Na manhã seguinte acordou com sons
intermitentes no vidro da janela do seu quarto. Nem atinou que pudesse ser as
bicadas do macho buscando sua fêmea. Mas lá estava o canário. Entretanto, se Carlos não atinou para as bicadas na janela, atinou para outro fato. Naquele instante seu coração
apertou. Fora ele o causador de todo o desatino do bichinho. Ele havia cortado a grande árvore de sibipiruna que não permitia a chegada do sol na porta da cozinha, sujava todo o
chão com aquelas folhinhas esvoaçantes e deixava as calhas sempre entupidas.
Nem percebera que ali poderia estar a
canária chocando seus filhotes.
Atordoado com a dúvida Carlos levantou e procurou o
passarinho.
Foi então que a esposa ouviu soluços e
uma conversa muito estranha do seu marido. “Esse homem tá endoidecendo” logo
pensou ela.
Carlos aproximou do amarelinho, agora bicando o vidro da porta da sala, pediu desculpas. Soluçou. Lágrimas brotaram de seus olhos. Rosa. Sempre a Rosa. Os dois machos choraram as fêmeas perdidas. E o canário chorou muito mais. Chorou os filhotes que não chegaram a nascer.
A partir dai Carlos decidiu nunca mais construir gaiolas. E, assim como ele em sua doce lembrança pelo amor de Rosa, o canarinho continuava a bicar todos os vidros da casa.
A tristeza seria compartilhada por todos os amores perdidos.
Fotos: Arquivo n. 391352200 - Adobe Stock
Observação:
Canário-da-terra
O canário-da-terra (Sicalis flaveola), também é conhecido como canário-da-horta, canário-da-telha (Santa Catarina), canário-do-campo, chapinha (Minas Gerais), canário-do-chão (Bahia), canário-do-reino (Ceará), coroinha e cabeça-de-fogo, é uma ave admirada pelo canto forte e estalado e por isso é frequentemente aprisionado como ave de cativeiro (está entre as 10 mais apreendidas, segundo o IBAMA), mesmo tal ato sendo considerado crime federal pela Lei de Crimes Ambientais (Lei 9.605/98). Graças à ação das autoridades e da conscientização da população, registros do canário-da-terra vêm se tornando mais frequentes nos últimos anos.Nome Científico
Seu nome científico significa: do (grego) sikalis, sukallis or sukalis = pequeno; (Latim) flaveola, flaveolus diminutivo de flavus = amarelo. ⇒ Amarelinho.
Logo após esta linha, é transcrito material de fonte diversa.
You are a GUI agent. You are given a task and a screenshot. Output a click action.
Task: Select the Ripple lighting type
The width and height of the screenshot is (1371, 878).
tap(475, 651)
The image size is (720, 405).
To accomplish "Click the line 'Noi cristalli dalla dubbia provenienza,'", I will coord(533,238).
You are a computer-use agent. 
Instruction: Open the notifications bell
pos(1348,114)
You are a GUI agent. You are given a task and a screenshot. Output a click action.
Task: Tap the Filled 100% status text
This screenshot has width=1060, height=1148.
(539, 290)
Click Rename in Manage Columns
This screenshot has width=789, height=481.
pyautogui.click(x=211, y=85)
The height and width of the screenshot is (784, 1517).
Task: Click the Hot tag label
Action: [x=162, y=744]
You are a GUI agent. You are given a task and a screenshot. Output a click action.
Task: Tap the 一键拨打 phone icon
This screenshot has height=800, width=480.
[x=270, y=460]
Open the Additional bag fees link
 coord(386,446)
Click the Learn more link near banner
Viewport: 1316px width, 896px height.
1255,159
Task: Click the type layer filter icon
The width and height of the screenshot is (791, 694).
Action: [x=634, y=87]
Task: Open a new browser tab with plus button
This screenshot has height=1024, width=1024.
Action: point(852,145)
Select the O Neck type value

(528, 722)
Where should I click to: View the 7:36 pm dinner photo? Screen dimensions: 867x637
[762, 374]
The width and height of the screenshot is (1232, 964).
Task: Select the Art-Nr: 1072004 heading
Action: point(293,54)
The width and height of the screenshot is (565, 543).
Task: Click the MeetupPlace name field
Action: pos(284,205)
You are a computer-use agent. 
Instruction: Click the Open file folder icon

Maria do Rosário Nogueira Rivelli
18/06/2021
Comentário do mestre das escritas - Ronald Claver- Poeta e escritor de Belo Horizonte:
Bom começar o domingo te lendo. o dia fica mais bonito e povoado de sábias e deliciosas palavras.
Gostei de tudo, você cada vez melhor. Texto limpo, claro, sensual, surpreendem.
Quem te lê, acha que "escrever" é a coisa mais natural do mundo. A fluidez de suas tramas e enredos nos envolve em uma rede, teia de mil surpresas.
A abertura, as brincadeiras, o poema,as respostas, os homens de preto e ONDE ELA Está são textos para ficarem no caderno de memória e belezuras.
A ave/mulher é pura ficção e de um realismo fantástico que não fica a dever a ninguém, parabéns e continue devagar e sempre, beijos."